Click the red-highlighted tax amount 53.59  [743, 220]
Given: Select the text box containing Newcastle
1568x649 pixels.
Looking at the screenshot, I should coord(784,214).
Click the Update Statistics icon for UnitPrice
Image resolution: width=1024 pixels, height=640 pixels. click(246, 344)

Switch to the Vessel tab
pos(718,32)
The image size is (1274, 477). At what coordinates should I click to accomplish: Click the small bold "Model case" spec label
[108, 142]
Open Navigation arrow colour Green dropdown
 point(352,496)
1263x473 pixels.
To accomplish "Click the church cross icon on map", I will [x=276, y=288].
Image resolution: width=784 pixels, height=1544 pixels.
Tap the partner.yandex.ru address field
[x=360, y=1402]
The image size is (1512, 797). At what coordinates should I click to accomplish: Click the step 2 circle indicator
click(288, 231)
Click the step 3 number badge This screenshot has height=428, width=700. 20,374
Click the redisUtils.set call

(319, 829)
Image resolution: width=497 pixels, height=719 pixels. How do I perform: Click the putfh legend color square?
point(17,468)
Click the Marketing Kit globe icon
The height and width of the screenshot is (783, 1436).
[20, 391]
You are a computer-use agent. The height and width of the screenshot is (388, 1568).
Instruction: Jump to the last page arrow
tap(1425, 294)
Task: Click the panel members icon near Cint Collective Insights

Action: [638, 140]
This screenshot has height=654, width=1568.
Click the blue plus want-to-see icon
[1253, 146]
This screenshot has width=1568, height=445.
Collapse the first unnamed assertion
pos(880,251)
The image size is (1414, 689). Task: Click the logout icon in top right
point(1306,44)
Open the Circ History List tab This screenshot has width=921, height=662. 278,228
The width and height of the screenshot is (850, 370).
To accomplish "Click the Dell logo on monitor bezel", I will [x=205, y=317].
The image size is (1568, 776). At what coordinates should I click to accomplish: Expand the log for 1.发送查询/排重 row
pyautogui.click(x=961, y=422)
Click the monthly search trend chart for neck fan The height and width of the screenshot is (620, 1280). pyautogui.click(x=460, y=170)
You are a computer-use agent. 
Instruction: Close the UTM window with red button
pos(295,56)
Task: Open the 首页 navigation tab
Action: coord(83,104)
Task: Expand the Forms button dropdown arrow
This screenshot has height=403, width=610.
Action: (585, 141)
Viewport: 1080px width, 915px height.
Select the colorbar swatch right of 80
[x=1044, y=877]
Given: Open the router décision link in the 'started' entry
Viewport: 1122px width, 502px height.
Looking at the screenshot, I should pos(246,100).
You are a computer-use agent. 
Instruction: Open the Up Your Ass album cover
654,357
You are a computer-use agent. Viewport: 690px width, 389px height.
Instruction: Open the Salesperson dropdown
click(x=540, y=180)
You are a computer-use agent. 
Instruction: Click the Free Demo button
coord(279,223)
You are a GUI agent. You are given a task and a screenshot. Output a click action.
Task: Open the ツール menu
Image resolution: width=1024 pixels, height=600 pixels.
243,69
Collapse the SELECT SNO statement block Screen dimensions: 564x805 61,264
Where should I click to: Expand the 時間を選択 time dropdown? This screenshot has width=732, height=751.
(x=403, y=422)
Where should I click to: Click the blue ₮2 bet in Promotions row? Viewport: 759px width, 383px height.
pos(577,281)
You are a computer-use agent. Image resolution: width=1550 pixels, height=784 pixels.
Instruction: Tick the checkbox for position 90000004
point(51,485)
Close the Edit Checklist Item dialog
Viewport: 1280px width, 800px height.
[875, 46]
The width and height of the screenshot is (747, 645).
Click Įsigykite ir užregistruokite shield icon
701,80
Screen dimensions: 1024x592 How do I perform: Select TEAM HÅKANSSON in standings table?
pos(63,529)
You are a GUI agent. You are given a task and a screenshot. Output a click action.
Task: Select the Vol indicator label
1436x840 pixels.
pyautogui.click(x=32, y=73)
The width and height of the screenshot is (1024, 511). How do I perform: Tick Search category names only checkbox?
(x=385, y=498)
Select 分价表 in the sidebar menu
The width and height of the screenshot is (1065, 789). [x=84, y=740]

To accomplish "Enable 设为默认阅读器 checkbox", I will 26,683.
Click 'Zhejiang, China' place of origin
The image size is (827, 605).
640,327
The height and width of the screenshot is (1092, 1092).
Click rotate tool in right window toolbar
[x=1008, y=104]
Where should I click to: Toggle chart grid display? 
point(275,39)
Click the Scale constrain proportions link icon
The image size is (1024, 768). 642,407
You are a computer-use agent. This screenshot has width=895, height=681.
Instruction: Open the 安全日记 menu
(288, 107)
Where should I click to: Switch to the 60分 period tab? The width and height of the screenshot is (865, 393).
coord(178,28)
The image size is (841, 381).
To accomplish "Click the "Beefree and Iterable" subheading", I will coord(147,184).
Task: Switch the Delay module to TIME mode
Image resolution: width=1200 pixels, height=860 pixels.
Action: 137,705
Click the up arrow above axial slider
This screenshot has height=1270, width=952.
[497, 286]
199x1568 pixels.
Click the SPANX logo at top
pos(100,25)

▸ Activity
Copy out the lines above exactly, beginning at the one that contains "Collapse the SELECT" and ending at the one that contains "Task: Switch the Delay module to TIME mode".

▸ Answer space
Collapse the SELECT SNO statement block Screen dimensions: 564x805 61,264
Where should I click to: Expand the 時間を選択 time dropdown? This screenshot has width=732, height=751.
(x=403, y=422)
Where should I click to: Click the blue ₮2 bet in Promotions row? Viewport: 759px width, 383px height.
pos(577,281)
You are a computer-use agent. Image resolution: width=1550 pixels, height=784 pixels.
Instruction: Tick the checkbox for position 90000004
point(51,485)
Close the Edit Checklist Item dialog
Viewport: 1280px width, 800px height.
[875, 46]
The width and height of the screenshot is (747, 645).
Click Įsigykite ir užregistruokite shield icon
701,80
Screen dimensions: 1024x592 How do I perform: Select TEAM HÅKANSSON in standings table?
pos(63,529)
You are a GUI agent. You are given a task and a screenshot. Output a click action.
Task: Select the Vol indicator label
1436x840 pixels.
pyautogui.click(x=32, y=73)
The width and height of the screenshot is (1024, 511). How do I perform: Tick Search category names only checkbox?
(x=385, y=498)
Select 分价表 in the sidebar menu
The width and height of the screenshot is (1065, 789). [x=84, y=740]

To accomplish "Enable 设为默认阅读器 checkbox", I will 26,683.
Click 'Zhejiang, China' place of origin
The image size is (827, 605).
640,327
The height and width of the screenshot is (1092, 1092).
Click rotate tool in right window toolbar
[x=1008, y=104]
Where should I click to: Toggle chart grid display? 
point(275,39)
Click the Scale constrain proportions link icon
The image size is (1024, 768). 642,407
You are a computer-use agent. This screenshot has width=895, height=681.
Instruction: Open the 安全日记 menu
(288, 107)
Where should I click to: Switch to the 60分 period tab? The width and height of the screenshot is (865, 393).
coord(178,28)
The image size is (841, 381).
To accomplish "Click the "Beefree and Iterable" subheading", I will coord(147,184).
Task: Switch the Delay module to TIME mode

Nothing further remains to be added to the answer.